« La sécurité est l’affaire de tous ; où qu’il se trouve, chacun peut contribuer à la sécurité par le renseignement. » C’est ce qui ressort du rapport d’étude sur les relations entre civils et Forces de défense et de sécurité (FDS). Au Burkina Faso, dans le contexte sécuritaire actuel marqué par les multiples attaques terroristes, la collaboration entre populations et FDS est plus que jamais nécessaire si on veut endiguer ce phénomène. Cependant, c’est un truisme d’affirmer qu’il y a une crise de confiance entre les deux parties susmentionnées, ce qui crée un climat de méfiance conduisant souvent à des conflits ouverts entre ces deux dernières.
« Tout ce que je sais des missions des Forces de défense et de sécurité, c’est ‘’Attrape-le ! Attache-le ! Frappe-le ! Et tue-le !’’ » Ces propos d’un habitant de la capitale burkinabè rapportés par le Centre pour la gouvernance démocratique (CGD) dans une de ses études montrent à quel point les populations ne perçoivent pas le rôle protecteur de nos agents de sécurité. Selon ladite étude, dans de nombreux endroits, les populations civiles regardent les Forces de sécurité avec suspicion, comme des prédateurs plutôt que des protecteurs. Dans le même temps, de nombreux militaires et policiers se méfient de la société civile, remettant en question ses intentions. Pour certains Burkinabè, et toujours selon le CGD, la crise dans la collaboration s’explique aussi par le manque de réactivité des Forces de défense et de sécurité aux sollicitations (alertes) tandis que d’aucuns estiment que ce sont les FDS, elles-mêmes, qui donnent l’identité de leurs informateurs aux bandits. Sur ces aspects, des FDS pointent du doigt le manque de moyens roulants et les fausses alertes. Selon ces dernières, des individus malintentionnés appellent à des numéros verts, provoquent des sorties sans objet et dispersant ainsi le peu de moyens mis à la disposition des FDS. En outre, ils estiment que certains informateurs révèlent fièrement dans des débits de boissons qu’ils ne sont pas n’importe qui parce qu’ils travaillent avec des FDS. Or, à en croire le CGD, être informateur ne veut pas dire bénéficier de la protection des FDS dans ses frasques.

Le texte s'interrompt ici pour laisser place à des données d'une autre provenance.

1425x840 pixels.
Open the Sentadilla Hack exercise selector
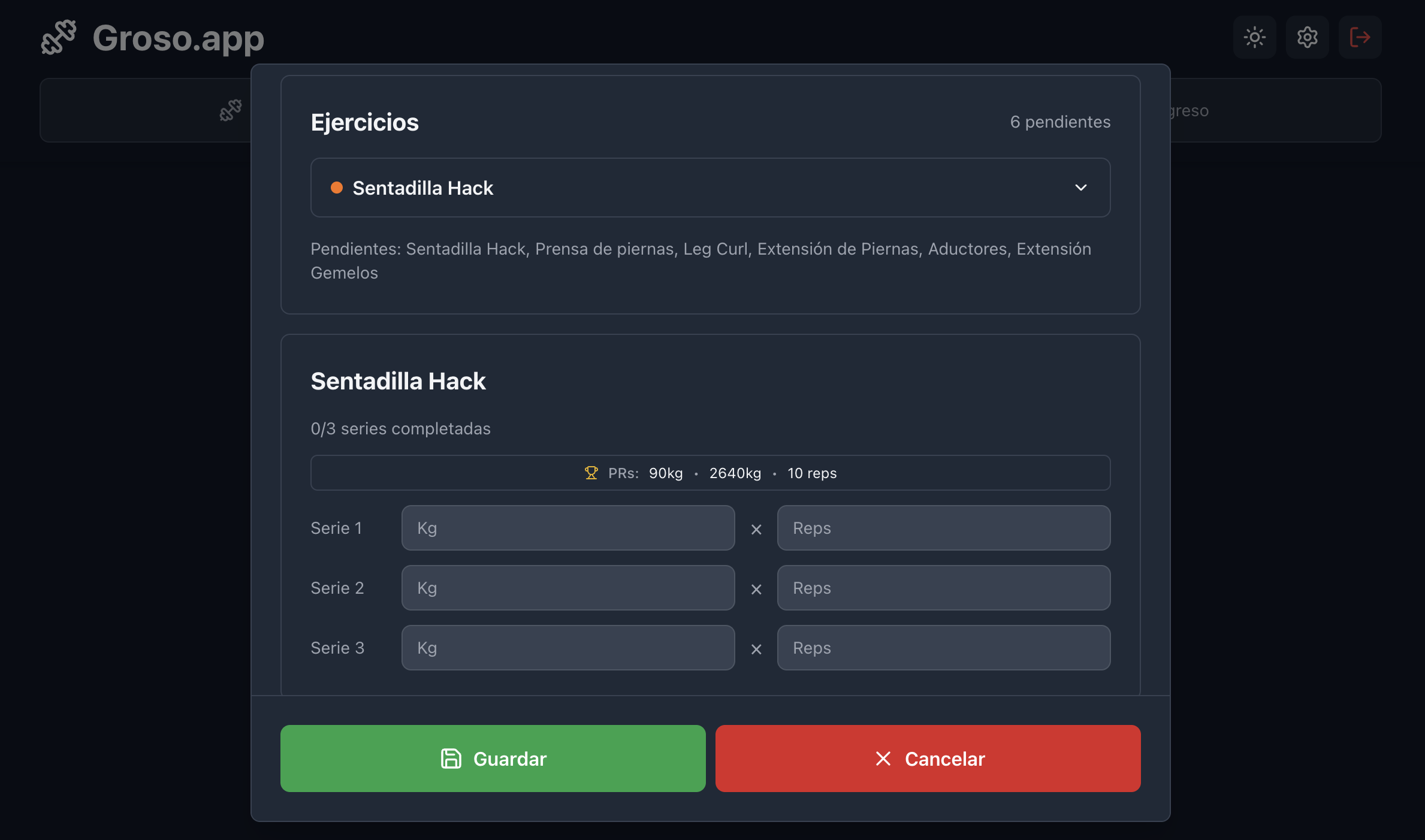[710, 188]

Par ailleurs, d’aucuns estiment que le faible niveau de communication est aussi un élément explicatif du hiatus entre populations civiles et corps habillés. Considérées comme la « grande muette », les Forces de défense et de sécurité sont, à tort ou à raison, réduites au silence sur certaines questions sur lesquelles les populations souhaitent pourtant entendre leurs réactions. Une certaine opinion estime que les Forces de défense et de sécurité font dans l’exagération en matière de devoir de réserve, ce qui laisse le champ libre à tous les commentaires et procès d’intention.

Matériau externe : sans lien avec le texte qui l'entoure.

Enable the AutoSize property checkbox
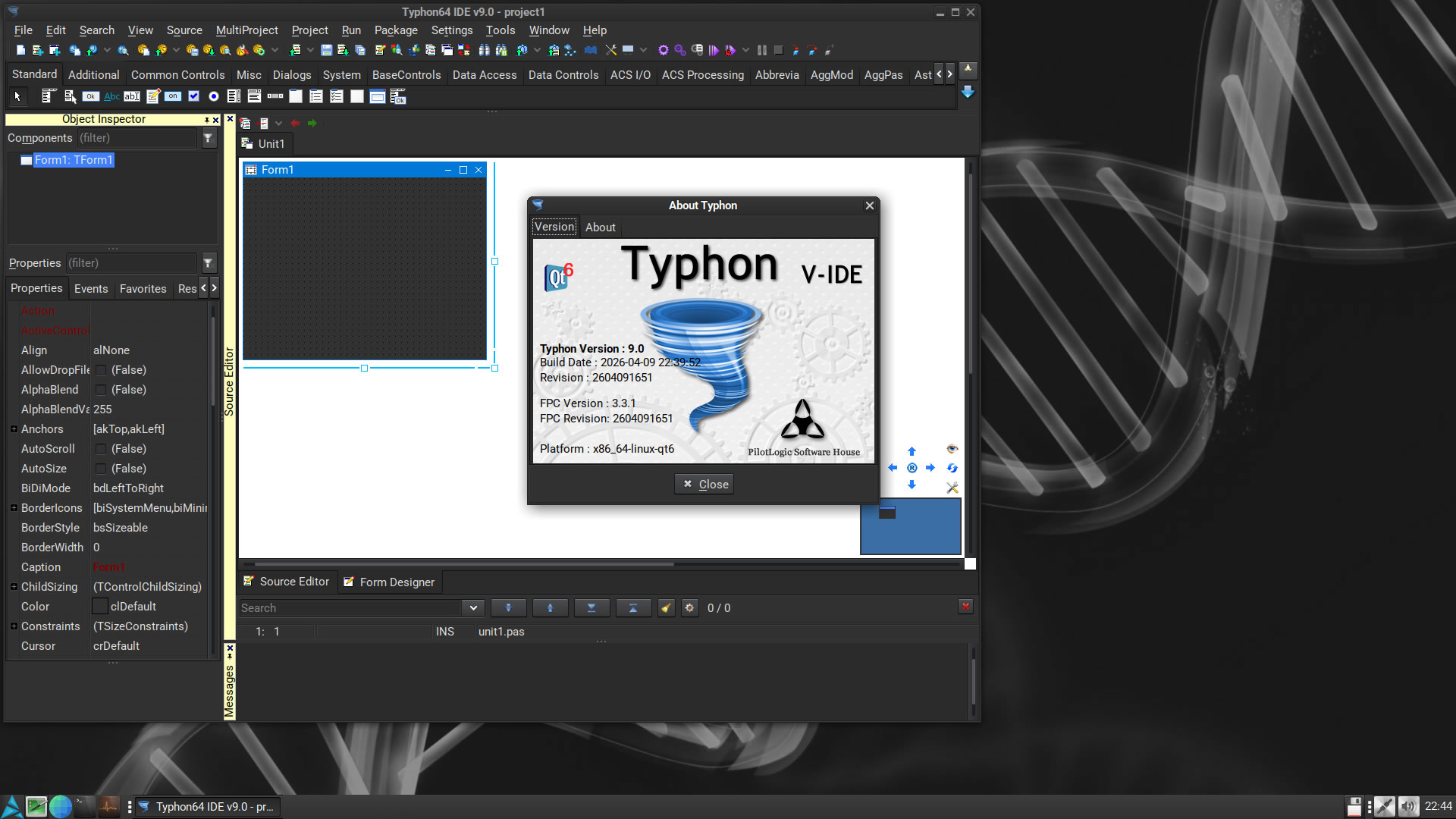Image resolution: width=1456 pixels, height=819 pixels. pyautogui.click(x=101, y=469)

Nous estimons qu’avec autant de victimes dans les rangs de nos vaillants combattants, chacun à son niveau de responsabilité devrait faire sienne cette guerre asymétrique qui nous est imposée par cet ennemi commun. C’est d’ailleurs le vœu qu’a formulé le chef d’état-major général des armées fraîchement installé, le général de brigade Moïse Miningou, dans son allocution. De plus, nous pensons que la création de cadres formels de communication entre les populations et les FDS dans les différents villes et villages, comme l’a indiqué l’étude, pourrait être une des solutions dans cette lutte contre le terrorisme. Pour terminer, il importe de faire remarquer que les agissements de certains éléments des Forces de défense et de sécurité, qui abusent de leur pouvoir en infligeant des sévices à des innocents, contribuent beaucoup à accentuer ce climat de méfiance entre FDS et populations.